Across the following data, how many lines include the string "step"? Reply with the number and nothing more.

§ Input for this task

Segment Open

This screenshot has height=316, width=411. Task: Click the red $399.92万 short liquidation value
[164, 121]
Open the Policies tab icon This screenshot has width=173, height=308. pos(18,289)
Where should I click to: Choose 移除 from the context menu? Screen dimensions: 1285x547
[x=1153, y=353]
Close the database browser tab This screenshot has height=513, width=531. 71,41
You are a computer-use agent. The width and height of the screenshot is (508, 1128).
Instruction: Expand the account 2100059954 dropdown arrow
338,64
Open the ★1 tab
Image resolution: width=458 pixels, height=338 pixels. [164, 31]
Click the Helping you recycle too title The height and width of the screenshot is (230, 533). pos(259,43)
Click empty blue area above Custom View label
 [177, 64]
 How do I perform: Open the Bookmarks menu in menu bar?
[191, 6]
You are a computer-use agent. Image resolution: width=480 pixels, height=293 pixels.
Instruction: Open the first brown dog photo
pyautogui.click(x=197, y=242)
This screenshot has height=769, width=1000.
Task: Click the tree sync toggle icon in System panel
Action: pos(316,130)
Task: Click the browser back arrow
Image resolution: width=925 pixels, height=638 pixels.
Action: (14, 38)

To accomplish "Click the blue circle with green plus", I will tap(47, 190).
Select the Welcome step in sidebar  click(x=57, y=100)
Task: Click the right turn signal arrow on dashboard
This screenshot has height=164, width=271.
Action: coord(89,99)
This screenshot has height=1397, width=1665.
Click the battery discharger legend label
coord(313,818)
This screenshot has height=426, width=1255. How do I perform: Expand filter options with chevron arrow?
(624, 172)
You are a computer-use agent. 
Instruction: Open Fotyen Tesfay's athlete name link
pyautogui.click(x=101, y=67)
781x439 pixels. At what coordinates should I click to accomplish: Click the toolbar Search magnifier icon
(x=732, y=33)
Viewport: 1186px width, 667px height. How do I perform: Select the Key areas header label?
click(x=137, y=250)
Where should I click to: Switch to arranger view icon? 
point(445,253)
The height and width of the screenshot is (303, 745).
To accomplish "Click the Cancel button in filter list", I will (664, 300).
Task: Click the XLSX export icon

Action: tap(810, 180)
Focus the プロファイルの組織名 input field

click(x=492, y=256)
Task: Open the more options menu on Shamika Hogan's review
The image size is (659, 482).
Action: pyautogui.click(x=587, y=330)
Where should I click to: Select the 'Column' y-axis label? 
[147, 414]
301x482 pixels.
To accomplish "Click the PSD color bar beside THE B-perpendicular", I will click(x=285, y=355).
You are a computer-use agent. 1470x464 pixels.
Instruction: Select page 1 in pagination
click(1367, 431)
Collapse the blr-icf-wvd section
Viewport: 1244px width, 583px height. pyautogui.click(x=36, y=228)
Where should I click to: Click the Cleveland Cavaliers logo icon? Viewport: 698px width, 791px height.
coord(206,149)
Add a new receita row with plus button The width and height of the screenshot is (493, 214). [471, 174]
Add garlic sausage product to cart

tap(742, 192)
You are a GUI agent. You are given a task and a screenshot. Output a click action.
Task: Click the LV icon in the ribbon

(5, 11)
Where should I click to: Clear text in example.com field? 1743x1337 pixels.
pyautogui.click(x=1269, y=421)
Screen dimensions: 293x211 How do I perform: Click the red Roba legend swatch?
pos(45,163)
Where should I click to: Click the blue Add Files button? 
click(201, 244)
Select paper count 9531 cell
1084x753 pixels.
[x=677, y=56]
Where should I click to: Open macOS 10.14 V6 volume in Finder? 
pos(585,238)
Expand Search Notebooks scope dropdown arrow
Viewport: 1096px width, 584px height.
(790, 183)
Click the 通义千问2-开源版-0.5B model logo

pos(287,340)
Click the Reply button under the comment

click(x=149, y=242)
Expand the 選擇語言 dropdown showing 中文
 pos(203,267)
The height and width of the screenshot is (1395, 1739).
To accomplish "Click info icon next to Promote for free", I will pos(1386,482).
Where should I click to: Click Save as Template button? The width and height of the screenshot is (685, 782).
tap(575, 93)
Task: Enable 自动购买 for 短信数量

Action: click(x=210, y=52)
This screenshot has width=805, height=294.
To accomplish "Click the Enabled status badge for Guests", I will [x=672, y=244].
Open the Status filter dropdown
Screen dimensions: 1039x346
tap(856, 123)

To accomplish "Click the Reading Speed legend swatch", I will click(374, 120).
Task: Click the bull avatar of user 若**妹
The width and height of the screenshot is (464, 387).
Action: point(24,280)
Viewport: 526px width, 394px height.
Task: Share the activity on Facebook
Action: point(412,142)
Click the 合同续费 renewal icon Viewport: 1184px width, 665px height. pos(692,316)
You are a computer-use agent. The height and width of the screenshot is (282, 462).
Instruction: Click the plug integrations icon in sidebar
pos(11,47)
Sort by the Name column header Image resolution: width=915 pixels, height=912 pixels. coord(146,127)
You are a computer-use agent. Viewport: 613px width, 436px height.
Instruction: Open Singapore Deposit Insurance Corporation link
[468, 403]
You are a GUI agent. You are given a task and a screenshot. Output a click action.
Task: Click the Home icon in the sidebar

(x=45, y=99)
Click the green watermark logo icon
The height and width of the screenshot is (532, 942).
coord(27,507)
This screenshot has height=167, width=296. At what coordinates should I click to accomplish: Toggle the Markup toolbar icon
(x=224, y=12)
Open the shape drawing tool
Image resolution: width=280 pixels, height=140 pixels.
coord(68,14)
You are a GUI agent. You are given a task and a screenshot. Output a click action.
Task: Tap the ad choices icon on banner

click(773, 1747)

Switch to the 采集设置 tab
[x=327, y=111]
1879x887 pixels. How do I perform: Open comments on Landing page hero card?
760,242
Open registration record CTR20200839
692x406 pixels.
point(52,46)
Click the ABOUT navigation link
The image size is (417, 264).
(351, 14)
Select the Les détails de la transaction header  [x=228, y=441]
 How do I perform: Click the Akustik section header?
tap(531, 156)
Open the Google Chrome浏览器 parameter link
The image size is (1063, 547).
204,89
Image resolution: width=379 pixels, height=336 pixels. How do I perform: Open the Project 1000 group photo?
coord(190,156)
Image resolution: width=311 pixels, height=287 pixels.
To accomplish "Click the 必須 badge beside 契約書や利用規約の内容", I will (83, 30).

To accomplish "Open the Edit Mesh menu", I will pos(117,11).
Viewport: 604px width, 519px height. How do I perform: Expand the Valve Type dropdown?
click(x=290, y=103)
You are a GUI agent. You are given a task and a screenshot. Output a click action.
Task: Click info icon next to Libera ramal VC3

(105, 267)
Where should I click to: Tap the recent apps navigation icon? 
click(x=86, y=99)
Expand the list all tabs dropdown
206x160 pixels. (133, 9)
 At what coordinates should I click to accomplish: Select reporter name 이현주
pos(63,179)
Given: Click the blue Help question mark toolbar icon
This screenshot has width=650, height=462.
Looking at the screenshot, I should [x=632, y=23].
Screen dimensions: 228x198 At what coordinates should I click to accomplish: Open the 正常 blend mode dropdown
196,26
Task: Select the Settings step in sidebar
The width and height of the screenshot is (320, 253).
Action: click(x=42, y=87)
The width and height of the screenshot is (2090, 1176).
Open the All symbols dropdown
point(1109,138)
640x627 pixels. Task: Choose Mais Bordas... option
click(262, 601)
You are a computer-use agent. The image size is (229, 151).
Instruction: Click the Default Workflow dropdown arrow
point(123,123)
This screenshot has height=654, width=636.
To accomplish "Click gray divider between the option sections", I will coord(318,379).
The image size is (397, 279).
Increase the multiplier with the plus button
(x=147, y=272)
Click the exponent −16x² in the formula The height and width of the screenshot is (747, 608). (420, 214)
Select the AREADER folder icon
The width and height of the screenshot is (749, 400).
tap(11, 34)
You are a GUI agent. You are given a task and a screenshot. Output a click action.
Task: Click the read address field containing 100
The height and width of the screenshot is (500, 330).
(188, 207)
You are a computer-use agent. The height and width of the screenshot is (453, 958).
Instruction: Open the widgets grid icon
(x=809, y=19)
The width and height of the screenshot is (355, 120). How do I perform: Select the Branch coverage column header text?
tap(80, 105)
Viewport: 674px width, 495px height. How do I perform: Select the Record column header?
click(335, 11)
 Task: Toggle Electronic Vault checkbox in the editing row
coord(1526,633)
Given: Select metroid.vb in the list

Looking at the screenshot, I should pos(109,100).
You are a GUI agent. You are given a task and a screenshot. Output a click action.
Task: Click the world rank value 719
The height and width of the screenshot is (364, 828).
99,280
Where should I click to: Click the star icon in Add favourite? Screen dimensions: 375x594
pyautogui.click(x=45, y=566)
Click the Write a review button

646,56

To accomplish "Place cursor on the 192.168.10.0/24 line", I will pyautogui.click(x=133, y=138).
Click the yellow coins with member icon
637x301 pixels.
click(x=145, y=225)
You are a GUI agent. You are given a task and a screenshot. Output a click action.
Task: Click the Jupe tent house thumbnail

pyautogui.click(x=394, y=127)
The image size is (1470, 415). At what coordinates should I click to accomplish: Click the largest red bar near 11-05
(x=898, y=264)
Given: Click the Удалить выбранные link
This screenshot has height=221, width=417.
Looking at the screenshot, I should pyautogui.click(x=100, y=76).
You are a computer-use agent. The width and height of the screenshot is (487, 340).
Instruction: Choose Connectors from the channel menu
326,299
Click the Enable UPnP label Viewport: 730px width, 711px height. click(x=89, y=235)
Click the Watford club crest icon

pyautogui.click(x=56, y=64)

Segment Closed

§ Output
2